Supplied data

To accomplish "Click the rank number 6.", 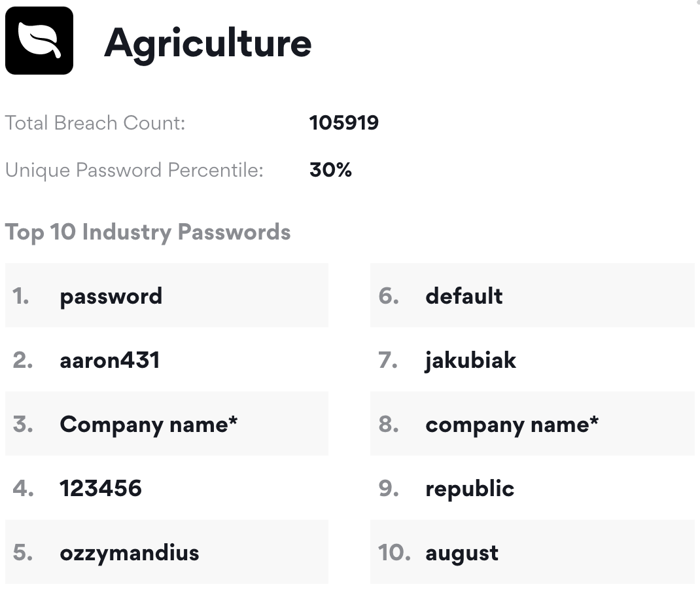I will click(x=389, y=296).
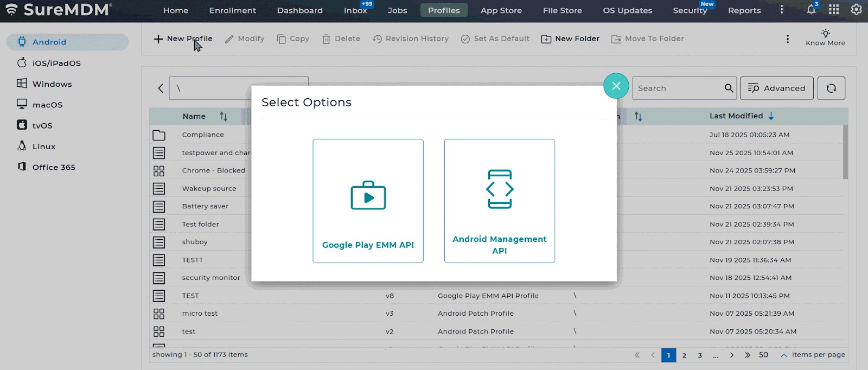This screenshot has height=370, width=868.
Task: Toggle sorting on the Name column
Action: coord(223,117)
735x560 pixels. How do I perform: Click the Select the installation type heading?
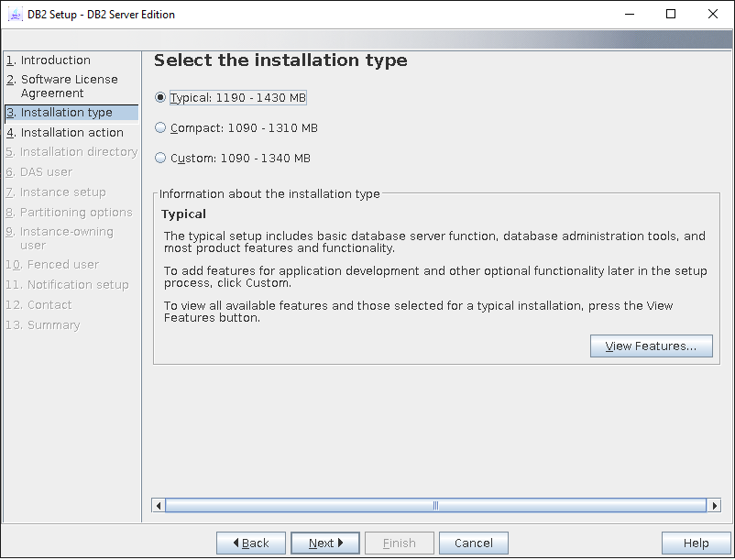[280, 60]
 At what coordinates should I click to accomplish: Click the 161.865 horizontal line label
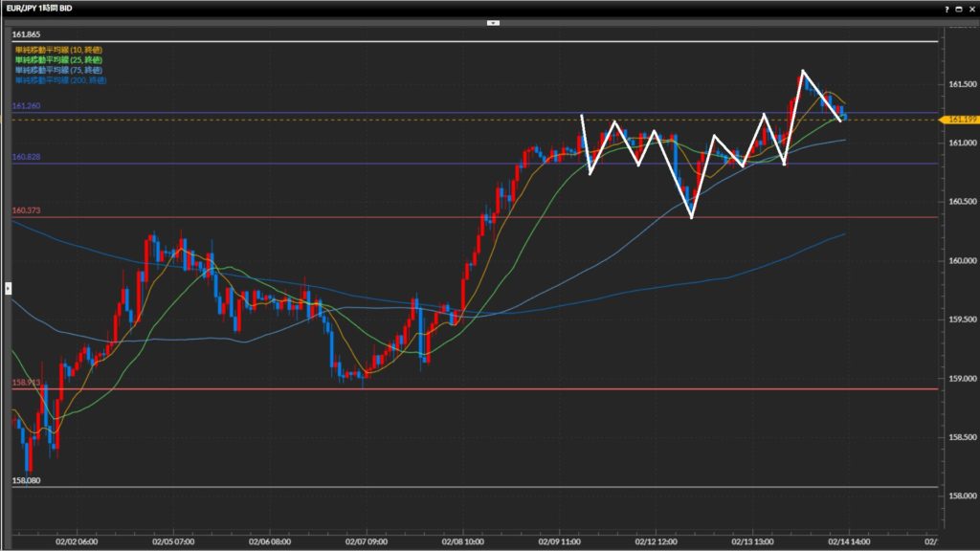click(27, 34)
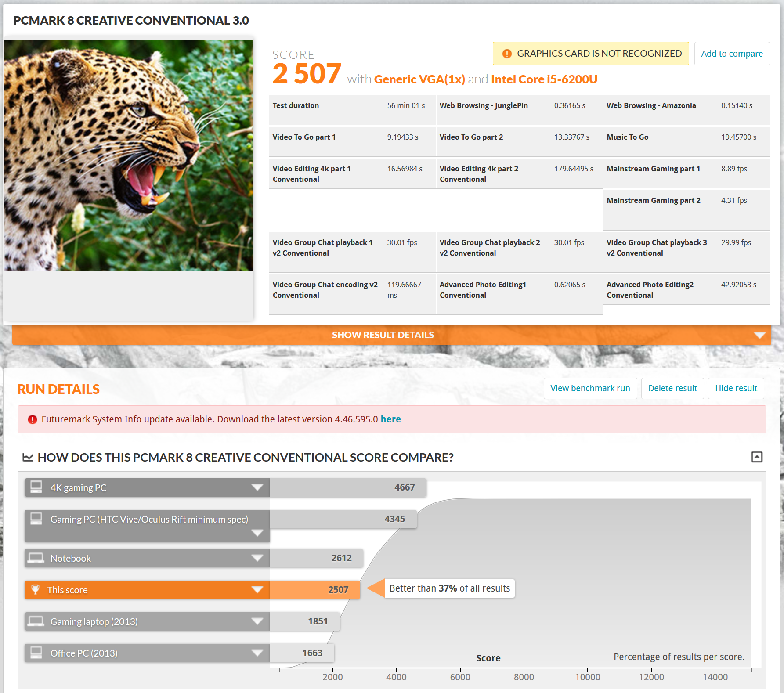
Task: Click the warning icon in graphics card notice
Action: pos(507,54)
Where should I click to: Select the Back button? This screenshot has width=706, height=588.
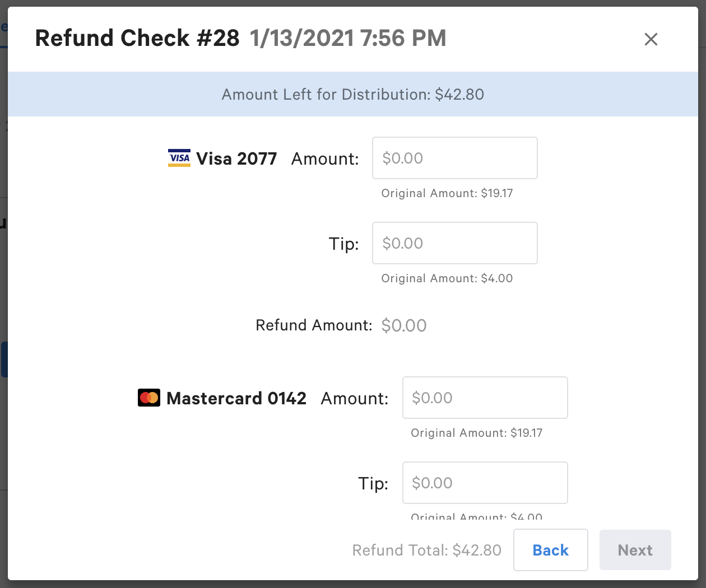point(550,550)
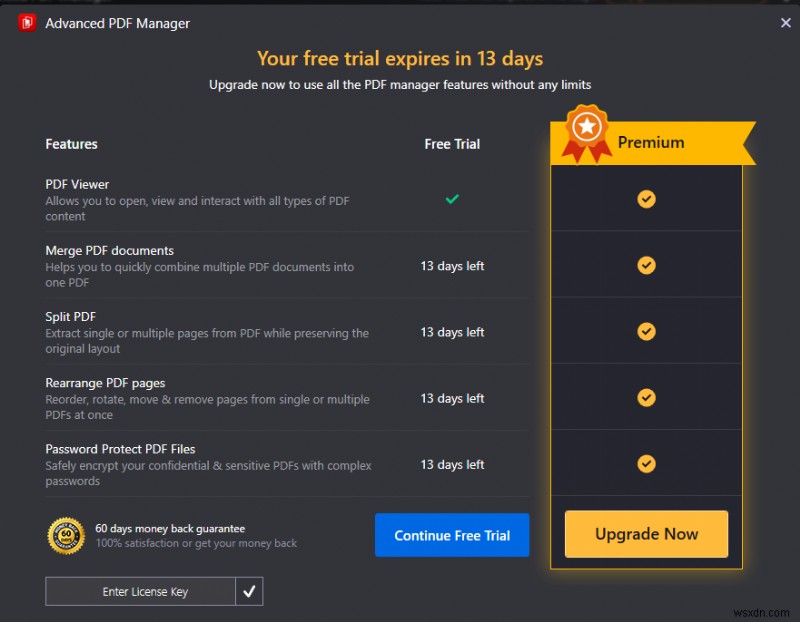Click the Advanced PDF Manager app icon
Screen dimensions: 800x622
point(25,22)
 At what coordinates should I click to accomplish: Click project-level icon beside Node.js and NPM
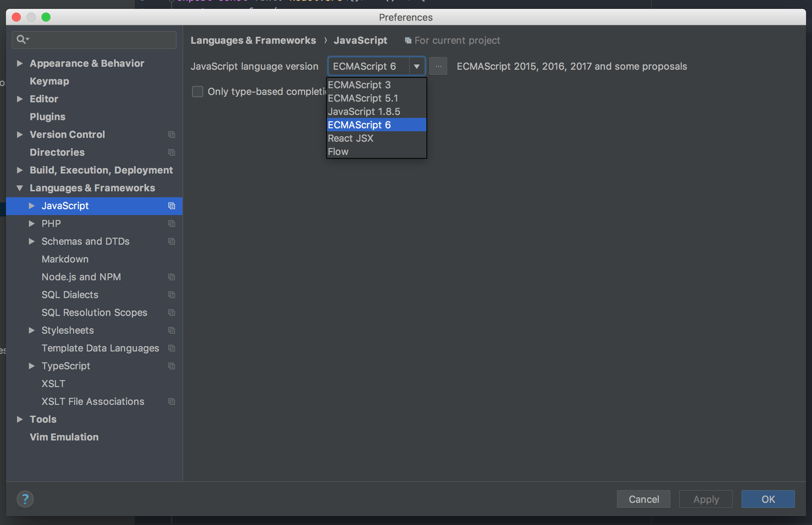coord(171,277)
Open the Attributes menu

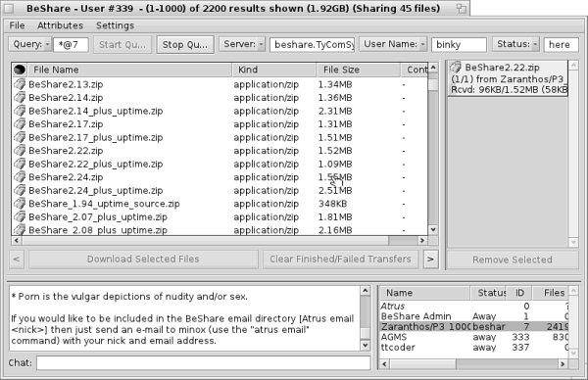tap(61, 25)
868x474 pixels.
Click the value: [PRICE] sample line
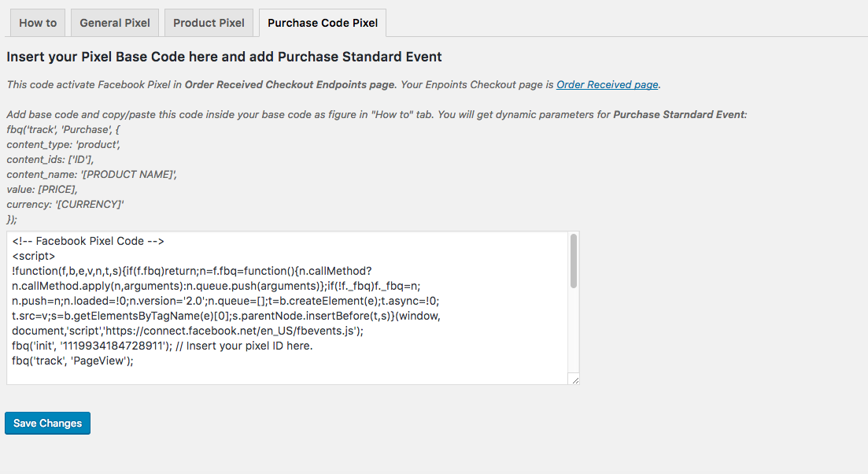(x=42, y=190)
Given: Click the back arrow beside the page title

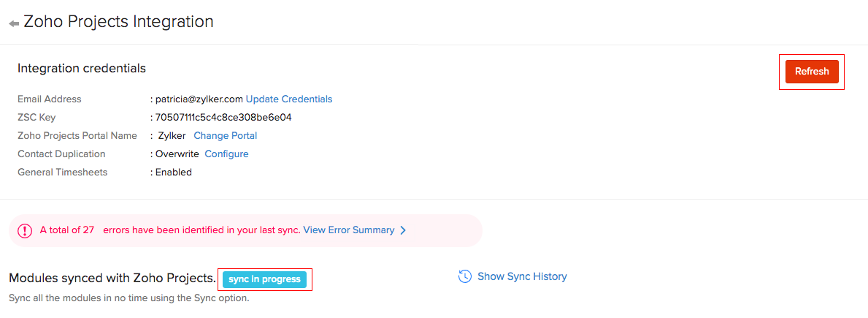Looking at the screenshot, I should tap(14, 23).
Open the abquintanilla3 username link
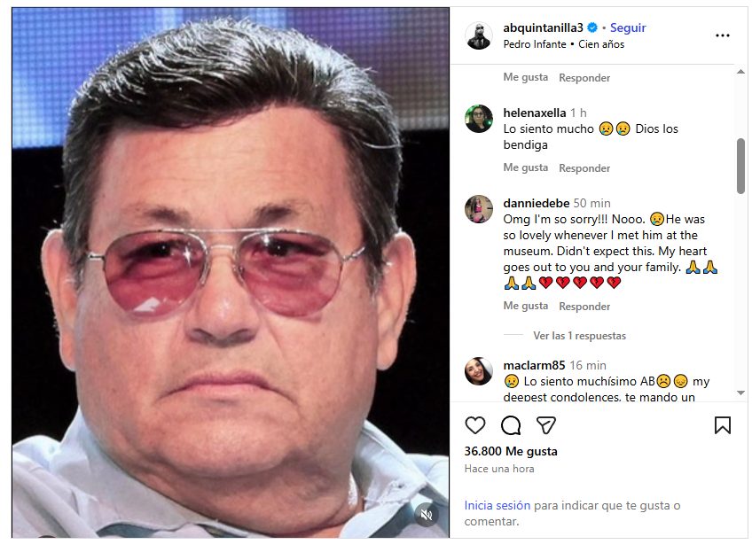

Work task
Each line from the one that holds "Open the Attributes menu" through the end of the entries must be returned exactly, while any pictures stay out.

Output of the exercise
Open the Attributes menu

tap(61, 25)
868x474 pixels.
Click the value: [PRICE] sample line
(x=42, y=190)
Given: Click the back arrow beside the page title

Looking at the screenshot, I should tap(14, 23).
Open the abquintanilla3 username link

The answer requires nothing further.